Neurogenesis in the adult hippocampus and its possible role in synaptic plasticity has been proposed in various neurological disorders including AD, epilepsy, depression and Parkinson’s disease 31,32
. While we recently provided evidence for neurogenesis in chronic white matter lesions in MS brains 33
, neurogenesis in MS hippocampus has not been investigated. Correlation of cognitive dysfunction demyelination and neurogenesis in MS hippocampus would require development of non-invasive imaging techniques that detect new neurons and demyelinated hippocampi. Conventional brain imaging techniques cannot distinguish myelinated and demyelinated hippocampi, so there is no data on when hippocampi demyelinate during the clinical course of MS. Most of the MS patients who donated brains to the present studies were cognitively impaired, but not tested for memory deficits. Since most of our data were derived from individuals with long disease duration, it is impossible to distinguish primary from secondary changes by analysis of postmortem brains. Data from acute demyelination of the mouse hippocampi will therefore, provided valuable insight into the primary effects of hippocampal demyelination on neuronal protein expression. The neuronal gene with the greatest decrease in demyelinated MS hippocampus was KIF1A, the major molecular motor for anterograde transport of synaptic vesicles to the pre-synaptic terminal. Reduced synaptic vesicle transport and subsequent decreased synaptic firing could account for the majority of gene changes detected in demyelinated post-synaptic hippocampal neurons.

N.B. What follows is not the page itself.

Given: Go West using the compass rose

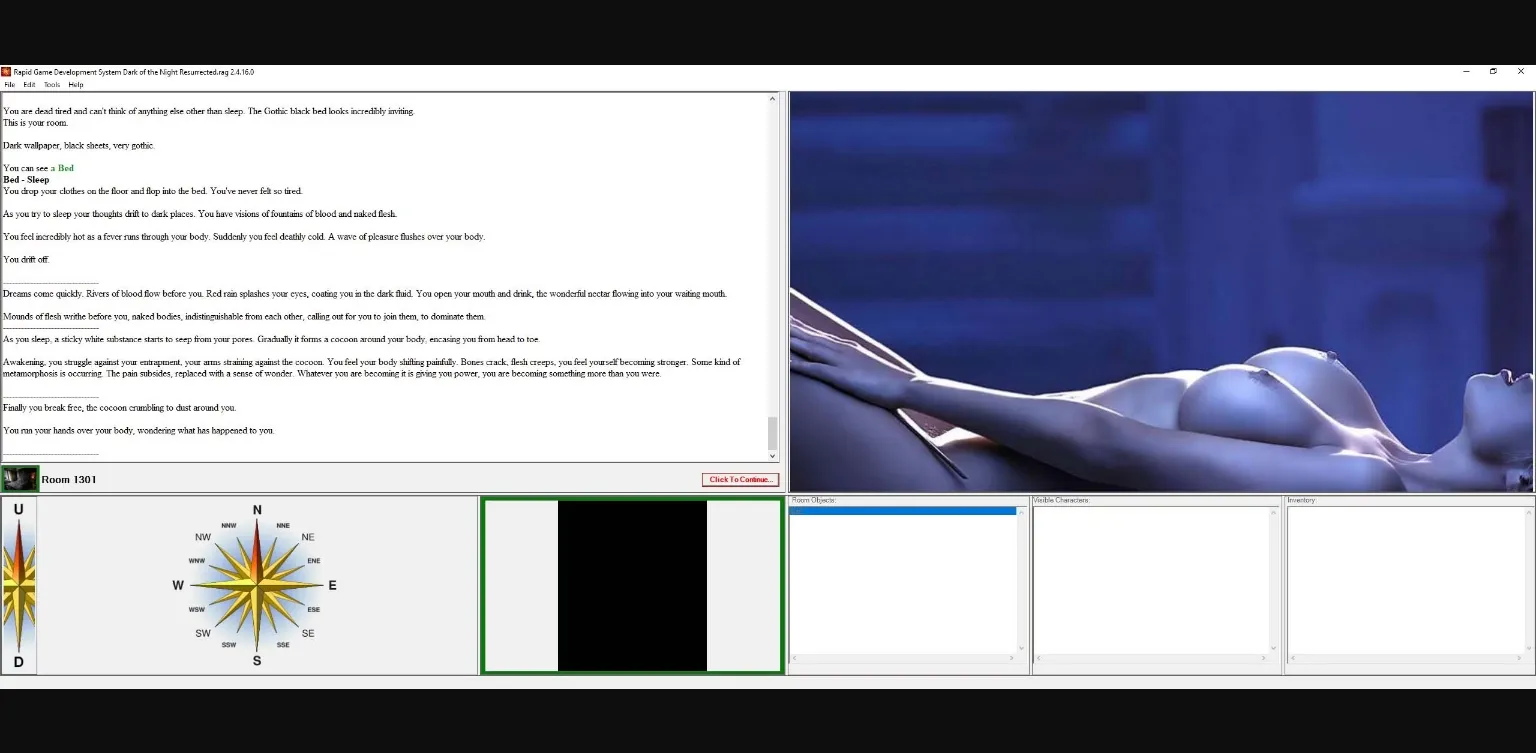Looking at the screenshot, I should (178, 585).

In support of this hypothesis, KIF1A mutants show motor and sensory disturbances with significant decreases in synaptic vesicle density, neuronal afferent stimulation and glutamate neurotransmission 23
. The major regulators of synaptic glutamate, astrocytic EAAT 1 and 2, were significantly reduced in demyelinated hippocampi despite astrocytosis. Since increased extracellular glutamate is detrimental to neuronal survival and function, future therapeutic approaches to normalize extracellular glutamate levels in demyelinated hippocampi may partially delay or reverse cognitive decline in MS patients.

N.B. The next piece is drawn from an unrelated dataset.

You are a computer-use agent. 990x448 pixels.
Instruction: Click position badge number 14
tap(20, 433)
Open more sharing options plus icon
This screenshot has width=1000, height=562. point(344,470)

In summary, we describe molecular alterations in demyelinated hippocampal neurons that are known to cause memory dysfunction in experimental animal models. The incidence of memory impairment in MS patients is reported to be over 30%. Advances in imaging hippocampal changes in living MS patients will increase our understanding of the incidence and dynamics of hippocampal pathology and will set the stage for the development of reliable surrogate markers for demonstrating the efficacy of future therapies to reduce memory decline in MS patients. The data presented here identify several molecular targets for such therapies.